This is for all you R peps with finance backgrounds.
这适用于具有财务背景的所有人。
How the hell do you go backwards in the binomial tree, taking the max of either the exercise price or the value of the option along the way?

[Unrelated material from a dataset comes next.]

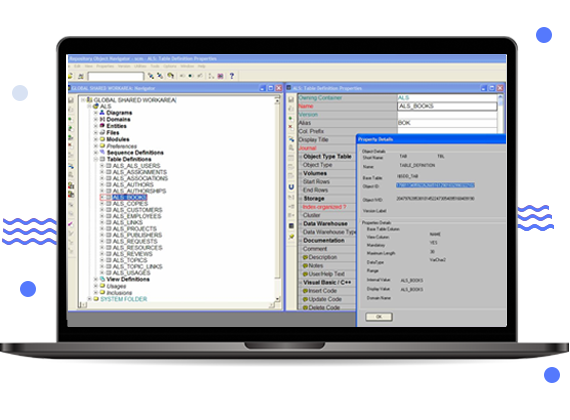
Task: Click the blue U icon in properties sidebar
Action: pyautogui.click(x=291, y=187)
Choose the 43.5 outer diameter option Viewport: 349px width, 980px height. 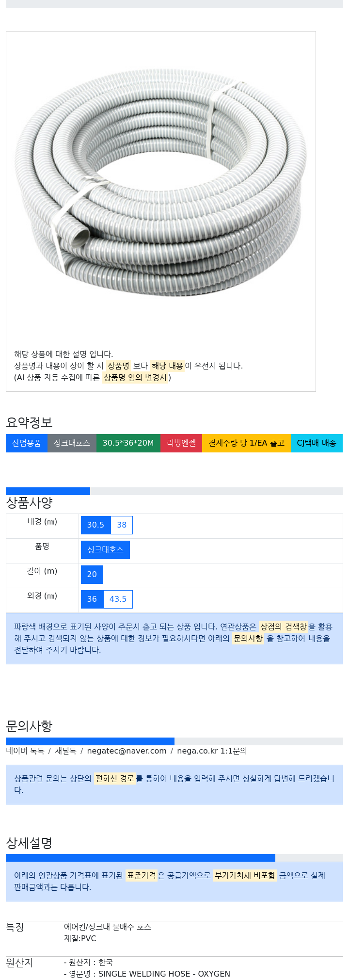click(x=118, y=599)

For my code, I can create the tree as well as the exercise price tree, but I can't for the life of me figure out a way to go backwards in the tree to get the price of the american.
你怎么会在二叉树中倒退,在行进价格或期权价值的最大值?对于我的代码,我可以创建树和运动价格树,但我不能为我的生活找到一种方法在树中倒退以获得美国人的价格。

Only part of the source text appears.